A 1,250-bp chimeric dsRNA simultaneously targeting ten Sclerotinia sclerotiorum genes effectively suppresses fungal development and pathogenicity. Both spray-induced (SIGS) and host-induced (HIGS) gene silencing confer enhanced resistance to Sclerotinia stem rot in oilseed rape. HIGS transgenic lines show stable, heritable resistance across multiple generations without compromising yield performance. Sclerotinia stem rot (SSR) is caused by the necrotrophic fungus Sclerotinia sclerotiorum and threatens global oilseed rape ( Brassica napus ) production. Moreover, researchers have not yet identified a gene that confers complete resistance. Here, we developed a multi-target RNA interference (RNAi) strategy to enhance plant resistance by simultaneously silencing eight fungal genes involved in development ( SsChsI–VII , SsGas1 ) and two involved in pathogenicity ( SsPG1 , SsOAH1 ) of S . sclerotiorum . Accordingly, we designed a 1,250-bp chimeric double-stranded RNA (dsRNA) consisting of ten 125-bp fragments each targeting a different gene, and evaluated its effectiveness using spray-induced gene silencing (SIGS) and host-induced gene silencing (HIGS) via stable transformation.
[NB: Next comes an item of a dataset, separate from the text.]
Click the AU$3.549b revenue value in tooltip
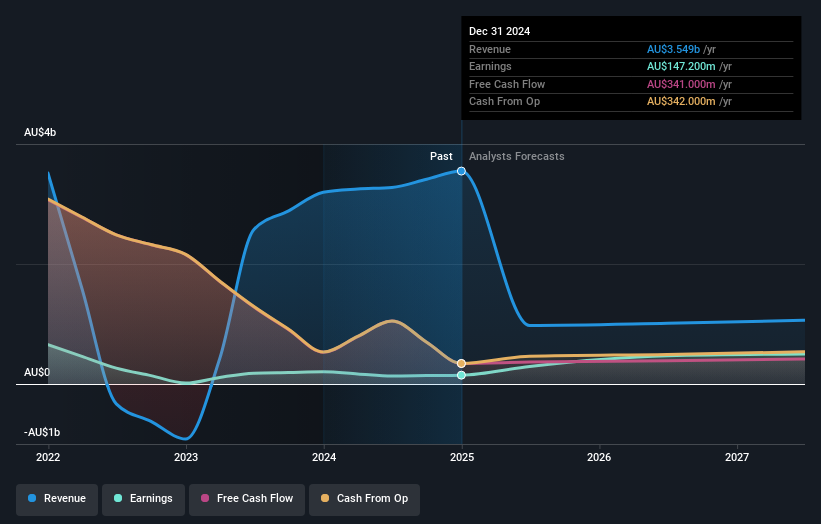Viewport: 821px width, 524px height. coord(673,49)
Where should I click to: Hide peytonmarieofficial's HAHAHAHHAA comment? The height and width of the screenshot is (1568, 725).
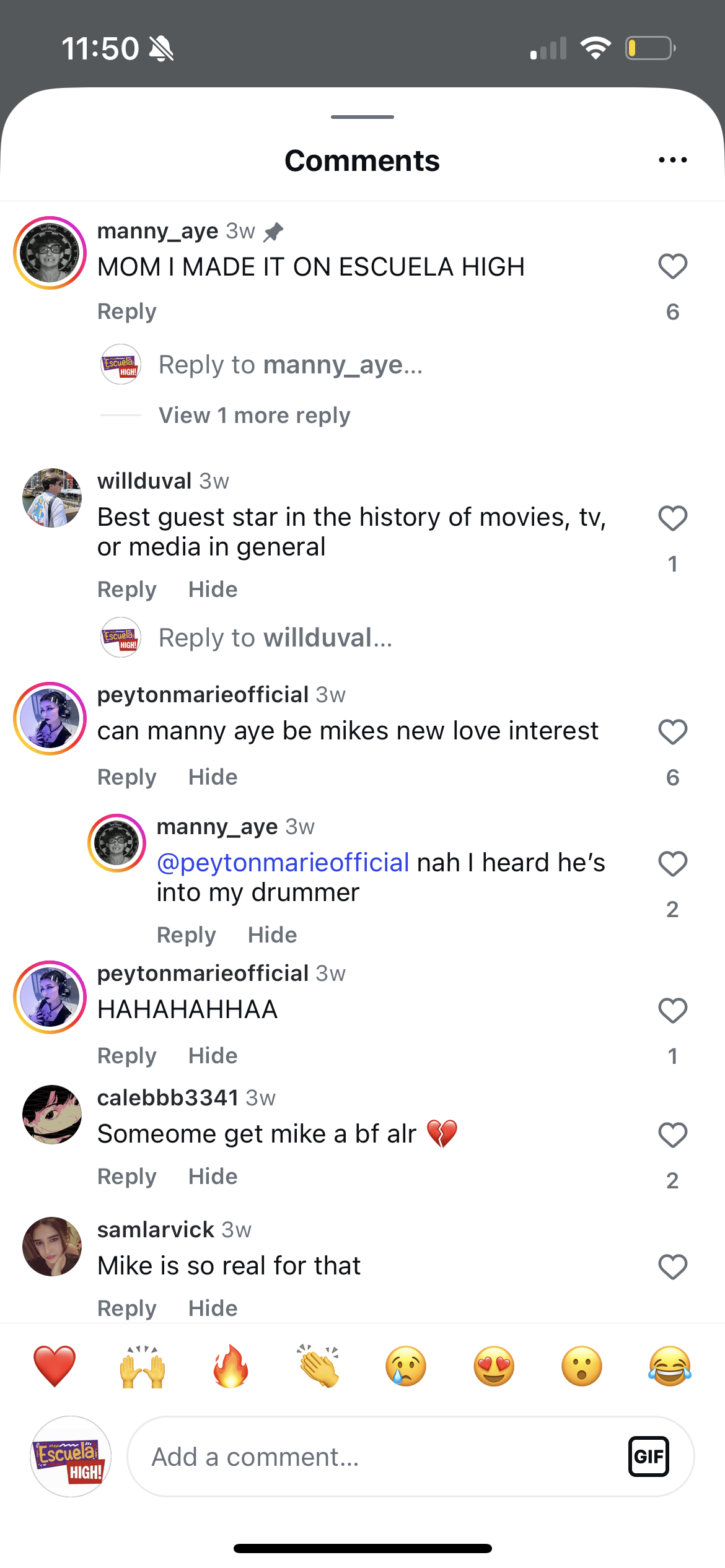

In vitro application of the chimeric dsRNA resulted in >50% downregulation of nine target genes, indicating efficient uptake and processing by S . sclerotiorum . Both lesion area and fungal biomass were significantly lower in Nicotiana benthamiana and oilseed rape plants following SIGS. Moreover, stable transgenic plants for HIGS effectively generated gene-specific short interfering RNAs and exhibited an increase in resistance from the T 2 to T 5 generations, with lesions that were 38.9–59.1% smaller in leaves and 43.2–65.8% smaller in stems in the T 5 generation compared with the control plants. Gene silencing resulted in lower oxalic acid accumulation, decreased polygalacturonase activity, and impaired hyphal development, suggesting interference with multiple fungal infection pathways. Notably, HIGS conferred stable, heritable resistance without yield penalty, whereas SIGS provided rapid, nontransgenic protection. This study demonstrates the effectiveness of long chimeric dsRNAs for multi-target gene silencing and highlights a promising RNAi-based strategy for improving disease resistance in oilseed rape, possibly in combination with natural quantitative resistance loci.